U look mature. Y u chting like 16 year old smiley. D person ur defending we r friends . Lol mr save a nicca go n find work stay out of womens issue it aint cute wink
Enjoy ur day
Re: Her Lover Of Over Four Years Just Broke Up With Her; Please Advise Her by Nobody: 10:14am On Apr 27, 2015
why will u date someone for 4 yrs is too long, na.
She has to move on with her life, learn her lessons well, and learn to conserve her resoures her oil wells have been seriously depleted sha. grin
God dey.
Re: Her Lover Of Over Four Years Just Broke Up With Her; Please Advise Her by Nobody: 10:21am On Apr 27, 2015
Lala247:


U look mature.

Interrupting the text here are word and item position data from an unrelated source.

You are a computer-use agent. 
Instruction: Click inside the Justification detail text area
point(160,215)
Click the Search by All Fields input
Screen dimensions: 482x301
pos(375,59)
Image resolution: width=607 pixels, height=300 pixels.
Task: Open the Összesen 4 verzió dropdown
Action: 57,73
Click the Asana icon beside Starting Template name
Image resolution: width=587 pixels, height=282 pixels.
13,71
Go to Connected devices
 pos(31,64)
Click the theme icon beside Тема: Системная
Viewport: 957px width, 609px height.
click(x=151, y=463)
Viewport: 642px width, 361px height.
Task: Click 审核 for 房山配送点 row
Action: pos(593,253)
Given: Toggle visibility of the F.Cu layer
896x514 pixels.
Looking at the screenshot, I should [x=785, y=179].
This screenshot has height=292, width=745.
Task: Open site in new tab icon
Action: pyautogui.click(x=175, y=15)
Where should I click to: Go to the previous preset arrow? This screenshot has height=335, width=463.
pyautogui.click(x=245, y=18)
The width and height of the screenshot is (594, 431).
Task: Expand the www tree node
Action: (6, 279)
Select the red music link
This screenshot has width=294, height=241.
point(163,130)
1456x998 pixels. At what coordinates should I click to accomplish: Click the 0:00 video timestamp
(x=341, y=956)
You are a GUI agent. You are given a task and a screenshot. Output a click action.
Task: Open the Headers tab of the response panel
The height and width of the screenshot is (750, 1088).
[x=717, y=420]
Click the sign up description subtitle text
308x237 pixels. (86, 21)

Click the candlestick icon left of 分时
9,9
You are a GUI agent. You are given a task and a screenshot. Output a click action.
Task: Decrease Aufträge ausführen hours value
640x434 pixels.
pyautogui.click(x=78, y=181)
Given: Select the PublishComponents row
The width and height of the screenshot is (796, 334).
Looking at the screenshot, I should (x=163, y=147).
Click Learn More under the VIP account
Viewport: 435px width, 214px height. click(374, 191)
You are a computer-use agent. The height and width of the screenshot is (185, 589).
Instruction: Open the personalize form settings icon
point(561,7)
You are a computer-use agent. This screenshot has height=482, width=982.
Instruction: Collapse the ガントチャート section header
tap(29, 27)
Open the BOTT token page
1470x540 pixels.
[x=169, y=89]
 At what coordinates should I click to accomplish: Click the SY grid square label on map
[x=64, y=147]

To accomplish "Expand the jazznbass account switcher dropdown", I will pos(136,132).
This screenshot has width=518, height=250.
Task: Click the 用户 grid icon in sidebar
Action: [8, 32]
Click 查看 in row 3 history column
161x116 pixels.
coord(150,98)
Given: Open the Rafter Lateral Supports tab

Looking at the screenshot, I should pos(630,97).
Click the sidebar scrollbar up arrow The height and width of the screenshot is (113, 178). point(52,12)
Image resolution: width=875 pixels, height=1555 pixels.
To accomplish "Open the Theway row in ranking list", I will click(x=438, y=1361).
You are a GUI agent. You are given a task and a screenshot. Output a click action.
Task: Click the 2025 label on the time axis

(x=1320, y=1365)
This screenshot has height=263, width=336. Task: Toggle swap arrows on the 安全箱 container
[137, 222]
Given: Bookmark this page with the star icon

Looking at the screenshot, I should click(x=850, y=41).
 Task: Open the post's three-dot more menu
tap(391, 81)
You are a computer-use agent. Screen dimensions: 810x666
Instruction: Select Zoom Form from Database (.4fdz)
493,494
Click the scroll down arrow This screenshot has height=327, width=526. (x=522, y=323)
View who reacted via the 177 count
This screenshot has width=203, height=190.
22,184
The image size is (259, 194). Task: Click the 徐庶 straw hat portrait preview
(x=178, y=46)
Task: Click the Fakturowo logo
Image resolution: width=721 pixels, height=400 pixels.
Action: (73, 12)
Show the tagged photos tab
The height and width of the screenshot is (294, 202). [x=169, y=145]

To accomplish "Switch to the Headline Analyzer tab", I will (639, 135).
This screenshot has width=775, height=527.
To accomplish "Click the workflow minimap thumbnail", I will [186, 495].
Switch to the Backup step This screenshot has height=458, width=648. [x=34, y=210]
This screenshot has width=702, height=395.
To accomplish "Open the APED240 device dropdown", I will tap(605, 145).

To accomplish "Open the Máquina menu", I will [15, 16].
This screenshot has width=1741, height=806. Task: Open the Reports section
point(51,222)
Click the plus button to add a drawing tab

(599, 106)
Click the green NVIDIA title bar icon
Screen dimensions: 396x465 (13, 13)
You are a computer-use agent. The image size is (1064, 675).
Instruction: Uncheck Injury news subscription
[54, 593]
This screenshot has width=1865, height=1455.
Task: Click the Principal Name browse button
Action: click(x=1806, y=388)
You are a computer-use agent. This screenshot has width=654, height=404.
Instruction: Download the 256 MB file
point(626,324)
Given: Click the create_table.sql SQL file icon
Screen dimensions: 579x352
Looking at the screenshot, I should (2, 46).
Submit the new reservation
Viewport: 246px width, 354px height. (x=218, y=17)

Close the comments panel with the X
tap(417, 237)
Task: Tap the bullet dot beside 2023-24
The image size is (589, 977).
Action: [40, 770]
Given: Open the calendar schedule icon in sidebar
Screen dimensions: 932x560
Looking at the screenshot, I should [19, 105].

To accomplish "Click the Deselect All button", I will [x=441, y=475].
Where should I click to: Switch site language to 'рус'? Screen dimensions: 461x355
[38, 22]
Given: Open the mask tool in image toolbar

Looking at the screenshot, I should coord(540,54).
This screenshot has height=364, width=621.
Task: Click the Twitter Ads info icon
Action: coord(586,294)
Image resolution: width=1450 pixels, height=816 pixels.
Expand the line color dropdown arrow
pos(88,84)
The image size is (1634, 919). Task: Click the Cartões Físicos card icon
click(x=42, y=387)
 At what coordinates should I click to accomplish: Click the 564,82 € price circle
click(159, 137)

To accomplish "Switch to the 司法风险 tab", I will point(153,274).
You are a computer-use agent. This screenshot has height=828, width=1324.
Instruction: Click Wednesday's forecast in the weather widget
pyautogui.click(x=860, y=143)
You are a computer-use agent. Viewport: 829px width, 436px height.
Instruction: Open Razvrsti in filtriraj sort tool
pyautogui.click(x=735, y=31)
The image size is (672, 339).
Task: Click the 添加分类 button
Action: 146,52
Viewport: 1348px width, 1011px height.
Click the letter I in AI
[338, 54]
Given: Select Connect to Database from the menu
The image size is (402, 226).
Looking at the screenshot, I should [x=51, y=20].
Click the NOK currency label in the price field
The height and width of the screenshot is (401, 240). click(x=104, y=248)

Y u chting like 16 year old smiley. D person ur defending we r friends . Lol mr save a nicca go n find work stay out of womens issue it aint cute wink
Enjoy ur day
.
.
Wha'ever!.... You don't make any sense to me! So swerve!
Re: Her Lover Of Over Four Years Just Broke Up With Her; Please Advise Her by Nobody: 10:44am On Apr 27, 2015
foxxynik:

.
.
Wha'ever!.... You don't make any sense to me! So swerve!